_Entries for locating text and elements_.
>>>
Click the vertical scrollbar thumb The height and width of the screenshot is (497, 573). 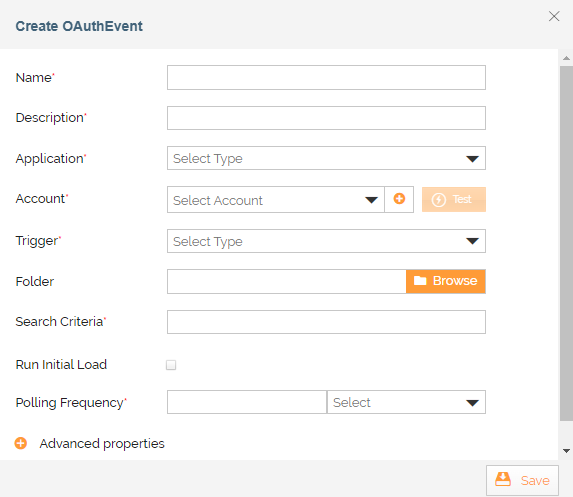(566, 243)
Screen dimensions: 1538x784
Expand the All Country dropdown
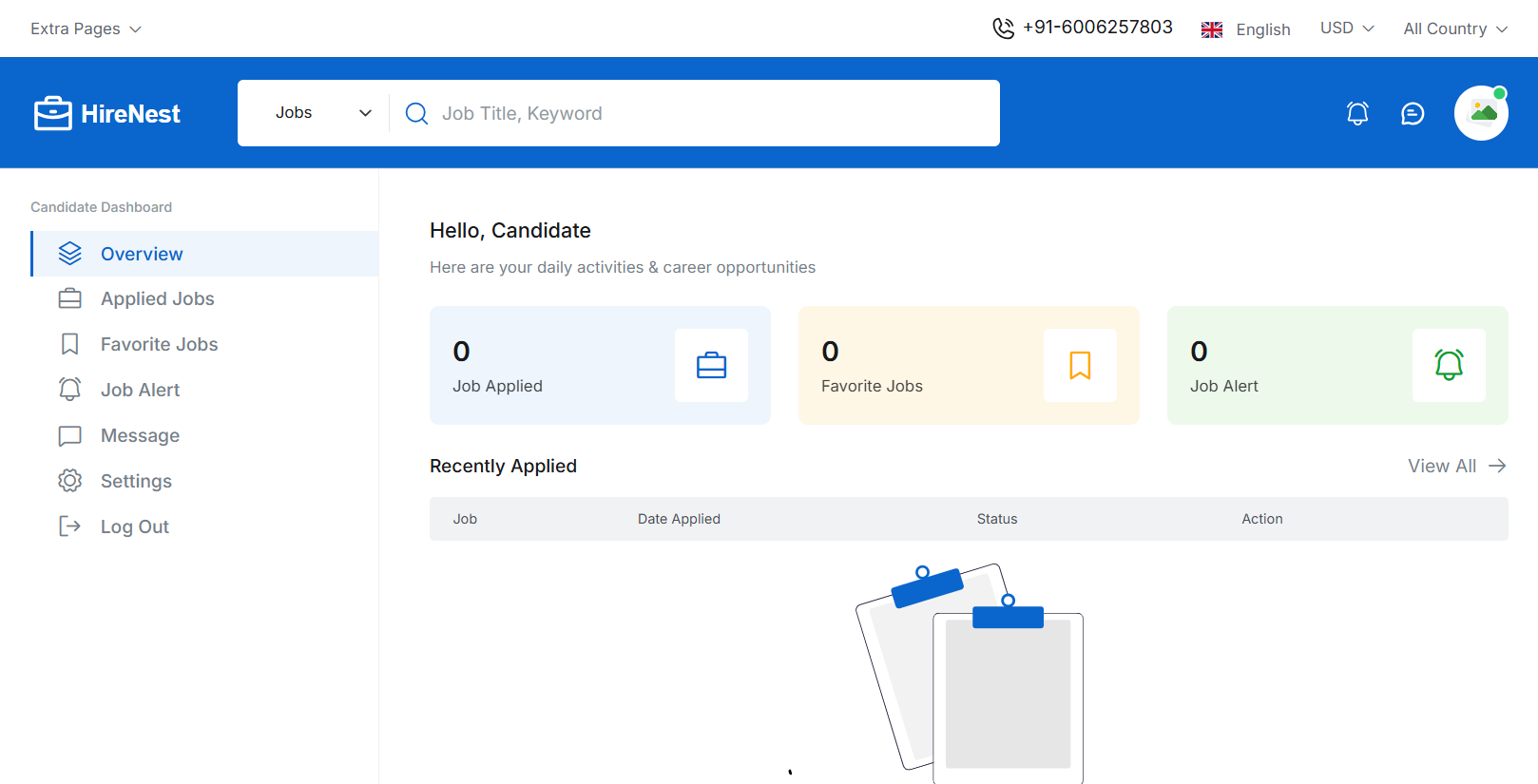tap(1455, 29)
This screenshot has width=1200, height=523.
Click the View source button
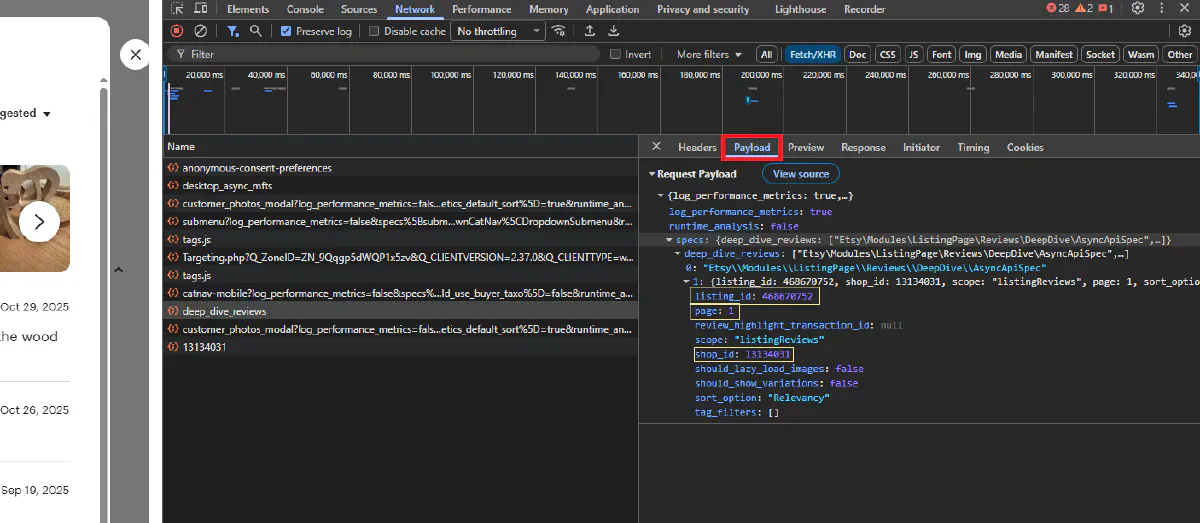pyautogui.click(x=800, y=174)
<<<
_Work to be completed_. Reproduce the material word for word from the line containing "This screenshot has width=1200, height=523." through the end of the material, and omit the pictures.

_Response to this exercise_.
This screenshot has width=1200, height=523.
Click the View source button
pyautogui.click(x=800, y=174)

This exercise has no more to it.